Logement

Quatre priorités en 2015 pour les aménageurs lotisseurs

Mots clés : Bâtiment d’habitation individuel - Marché de l'immobilier - Métier de l'immobilier - Politique du logement

Alors que le nombre de logements neufs construits en 2014 ne devrait pas dépasser les 270 000 unités, le Syndicat national des aménageurs lotisseurs propose quatre mesures pour booster le secteur. Et surtout, l’activité de ses adhérents, en berne en 2014.

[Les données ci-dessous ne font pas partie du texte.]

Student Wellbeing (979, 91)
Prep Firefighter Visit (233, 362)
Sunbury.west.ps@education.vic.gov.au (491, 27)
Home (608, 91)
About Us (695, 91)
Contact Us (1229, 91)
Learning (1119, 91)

2014 aura été une année « difficile tant sur le plan financier que commercial pour les aménageurs », indique Roger Bélier, président du Syndicat national des aménageurs lotisseurs (Snal) lors de ses vœux à la presse et à ses adhérents vendredi 16 janvier. Selon le Snal, 2014 a été marquée par une nouvelle chute des ventes d’environ 8% par rapport à 2013 sur les 10 premiers mois de l’année, après une très mauvaise année 2013 où la chute avait été de 15% par rapport à 2012. L’an passé, « l’encéphalogramme a été proche du plat pour l’ensemble de nos adhérents », s’inquiète Roger Bélier qui note toutefois un début de reprise sur les trois derniers mois de l’année 2014. « La période n’est pas suffisamment significative pour en déduire une tendance, estime le président du Snal. Je suis tout de même plus optimiste pour 2015 que pour 2014. » 

 

Fiscalité inversée, conception des PLUI …

 

Pour 2015, le Snal s’est fixé quatre chantiers prioritaires. Comme en 2014, Roger Bélier va continuer de militer pour l’inversement de la fiscalité des terrains à bâtir qui consiste à accorder des abattements fiscaux plus importants aux propriétaires lors des premières années de détention pour les inciter à céder leurs parcelles rapidement. « Les parlementaires socialistes pensent qu’il faut le faire mais Bercy freine », indique-t-il.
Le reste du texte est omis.